Directions for this task: All lines below between the line with "How do I perform: Click" and the line with "The image size is (1155, 667).", including both, must be copied exactly, and the pictures must be omitted.

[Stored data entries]
..........

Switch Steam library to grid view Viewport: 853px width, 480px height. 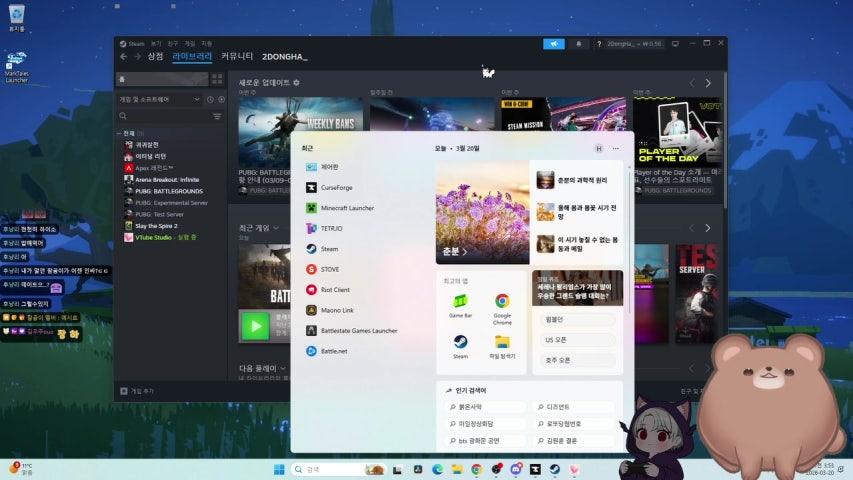[217, 79]
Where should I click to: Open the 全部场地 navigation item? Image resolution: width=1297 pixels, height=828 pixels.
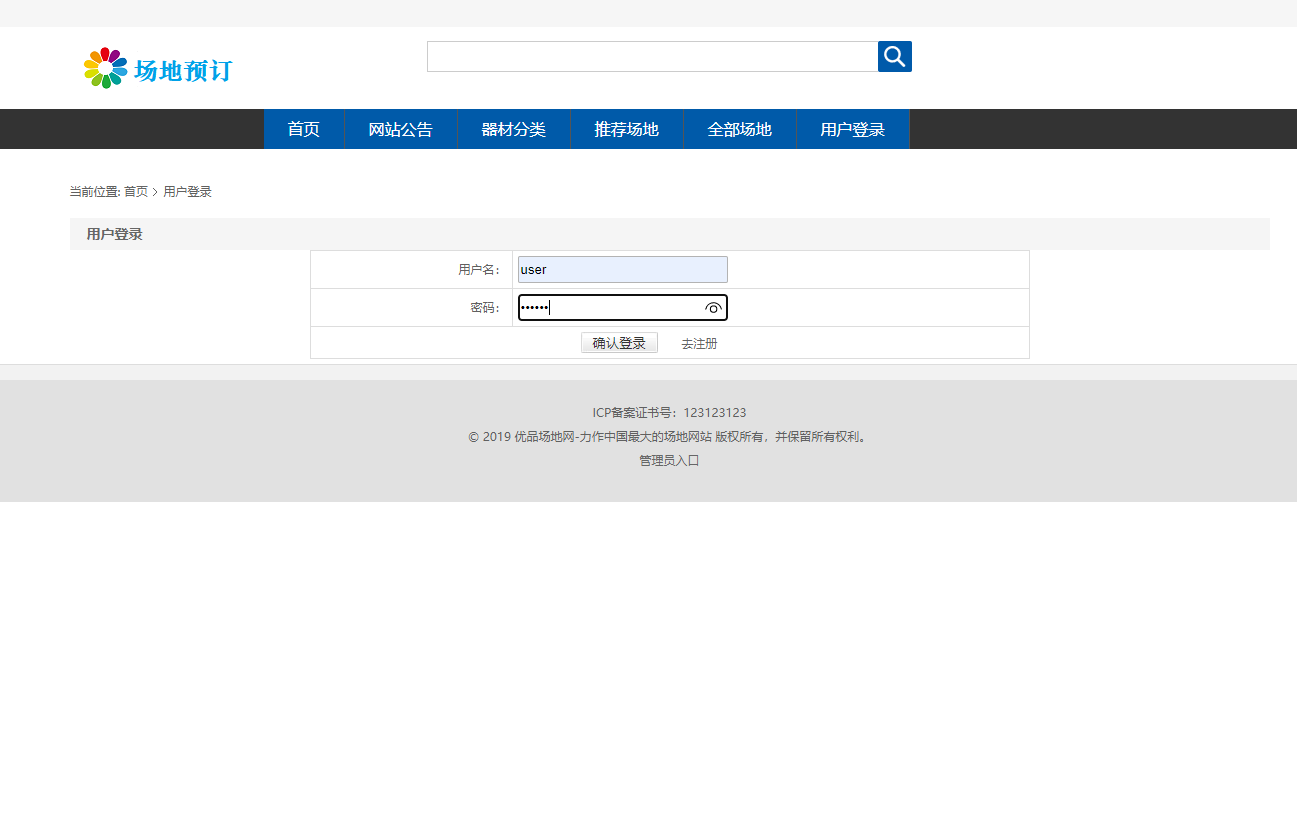point(739,129)
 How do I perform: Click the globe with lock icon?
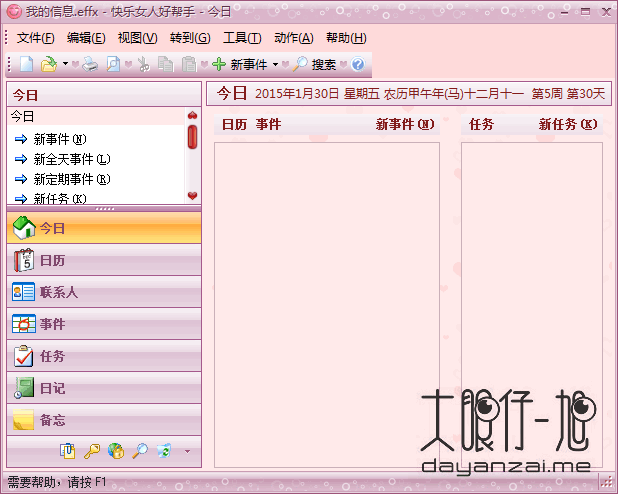(x=116, y=451)
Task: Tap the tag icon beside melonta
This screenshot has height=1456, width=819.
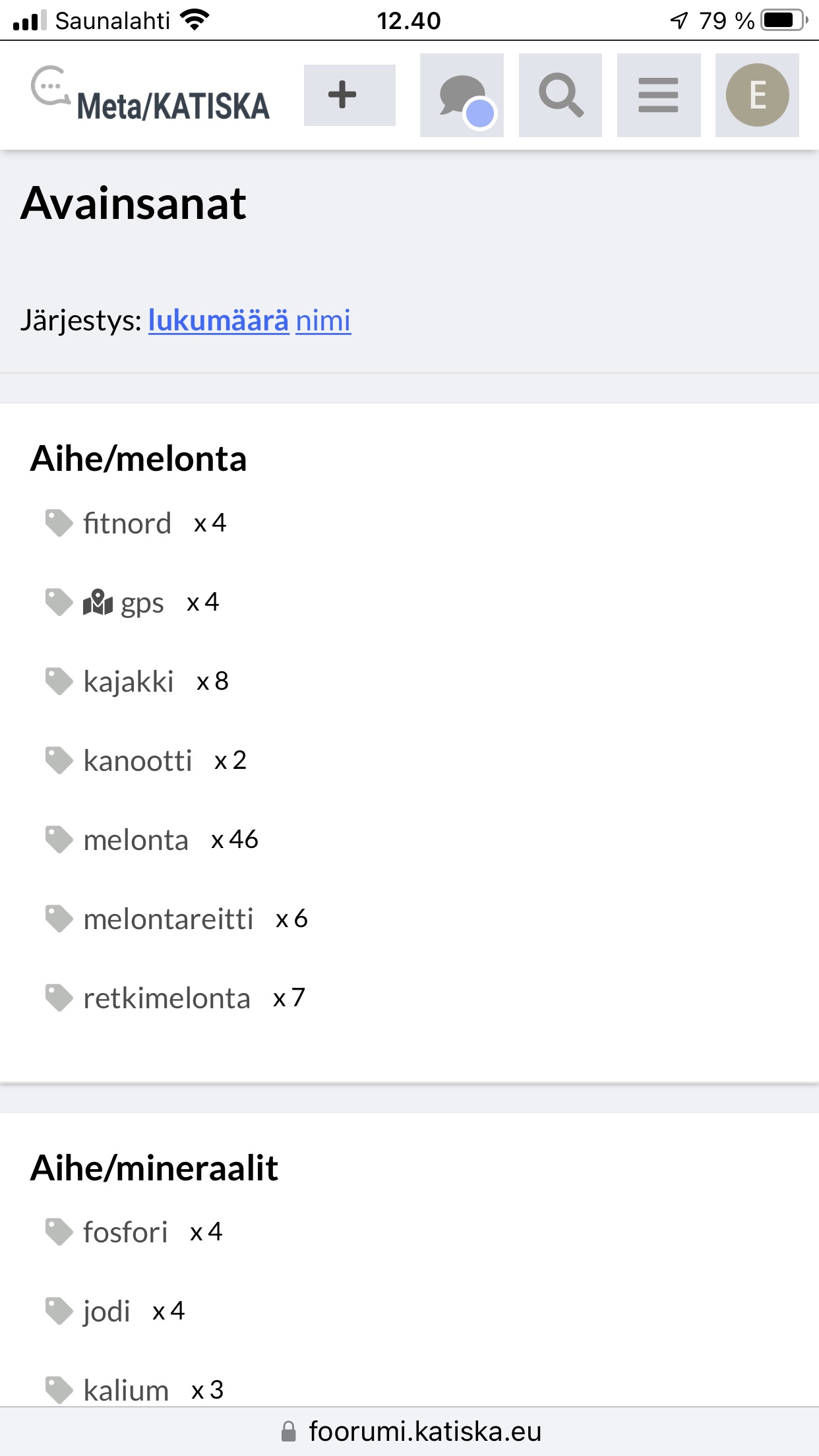Action: pyautogui.click(x=59, y=839)
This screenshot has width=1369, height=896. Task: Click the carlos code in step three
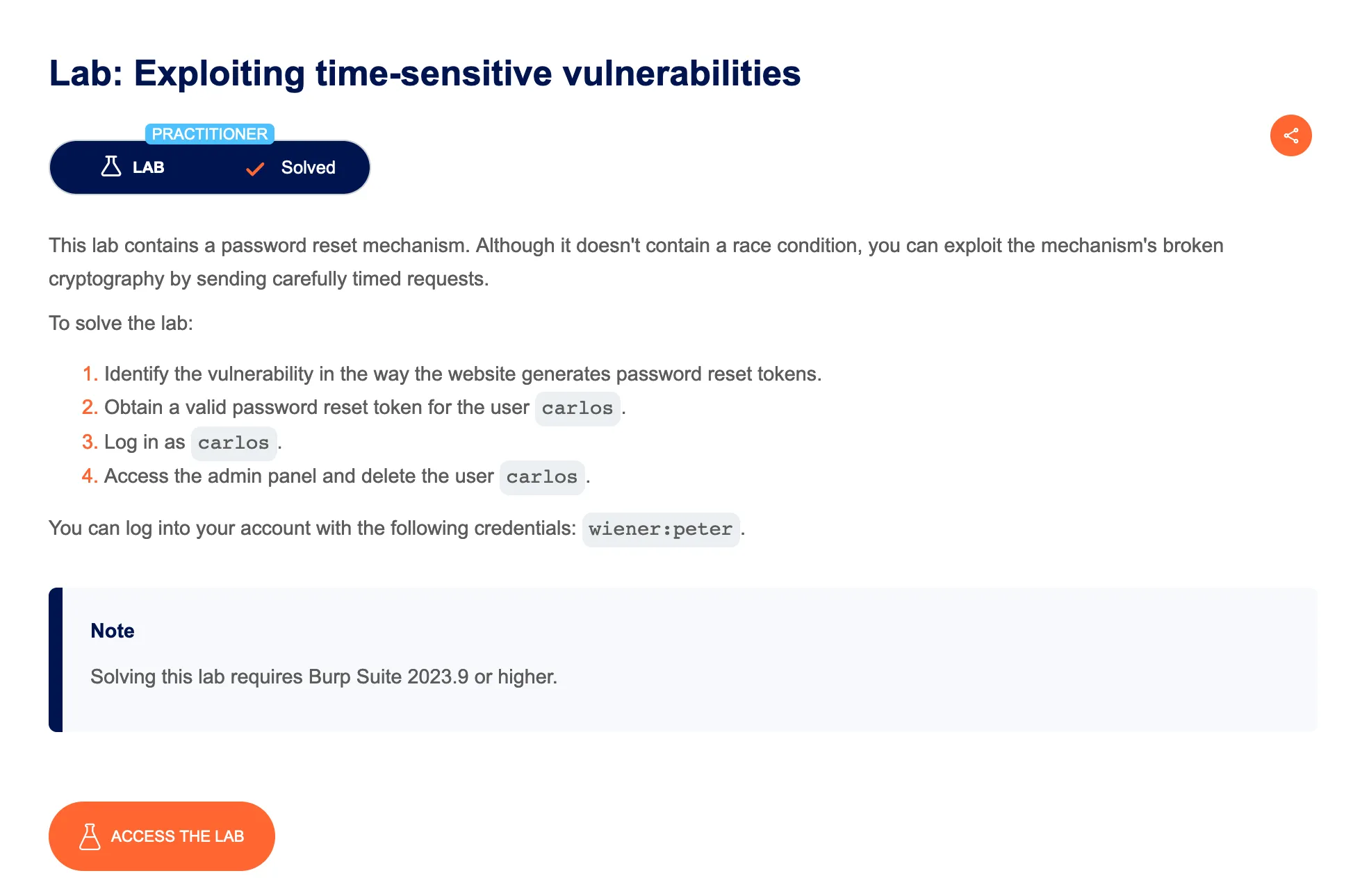233,443
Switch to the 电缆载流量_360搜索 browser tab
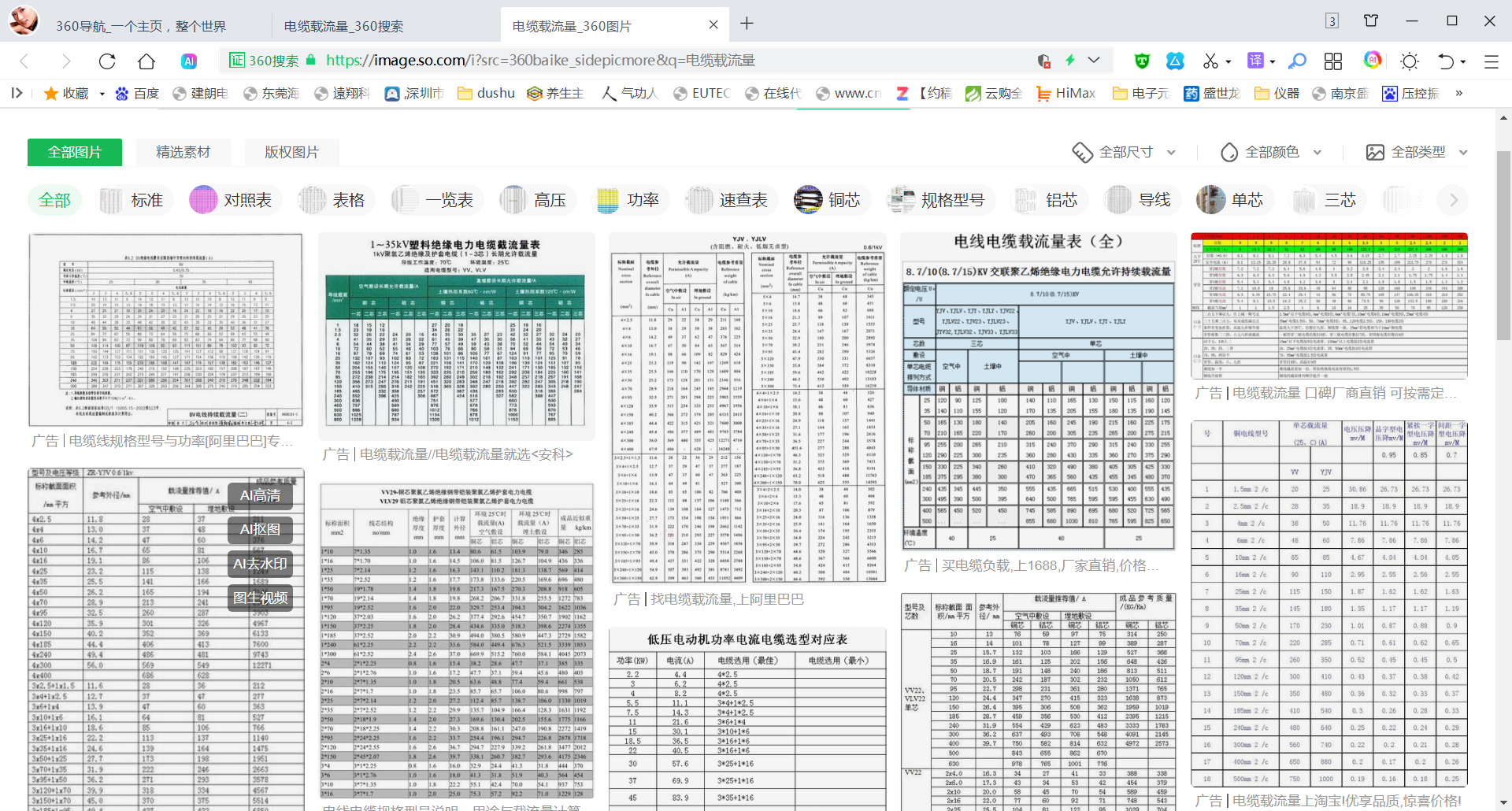 (343, 26)
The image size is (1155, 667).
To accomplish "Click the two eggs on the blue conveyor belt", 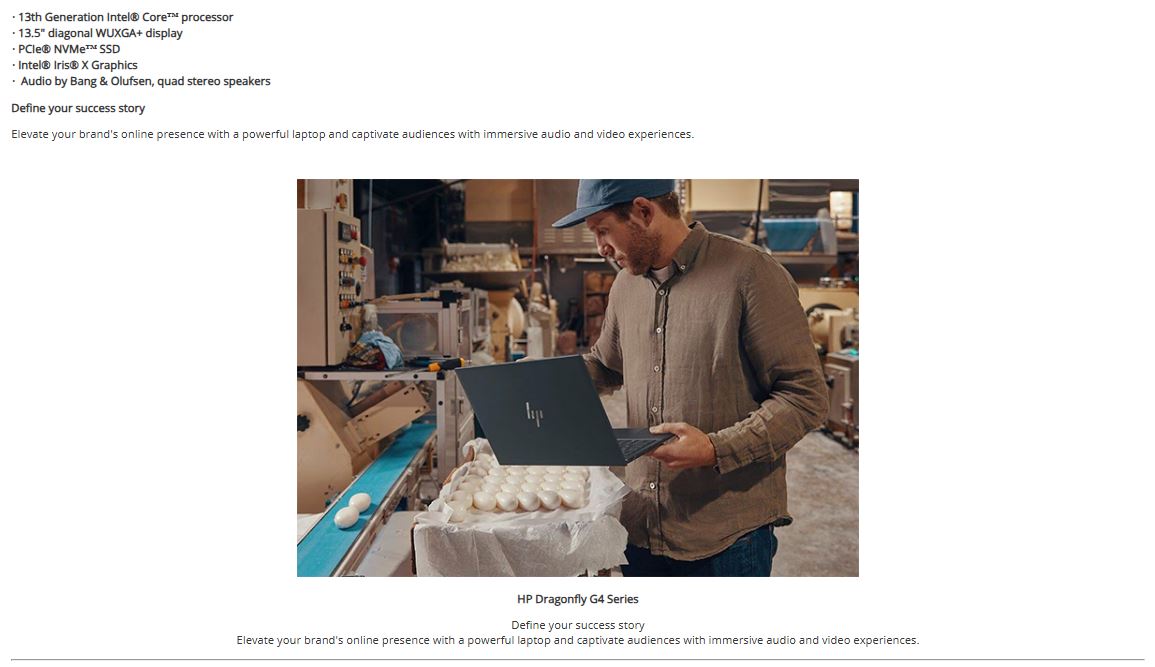I will coord(352,511).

..........

Result of this exercise:
 How do I perform: Click the globe with lock icon?
(x=116, y=451)
Task: Tap the tag icon beside melonta
This screenshot has height=1456, width=819.
Action: pyautogui.click(x=59, y=839)
This screenshot has width=1369, height=896. Task: Click the carlos code in step three
233,443
Switch to the 电缆载流量_360搜索 browser tab
 (343, 26)
The image size is (1155, 667).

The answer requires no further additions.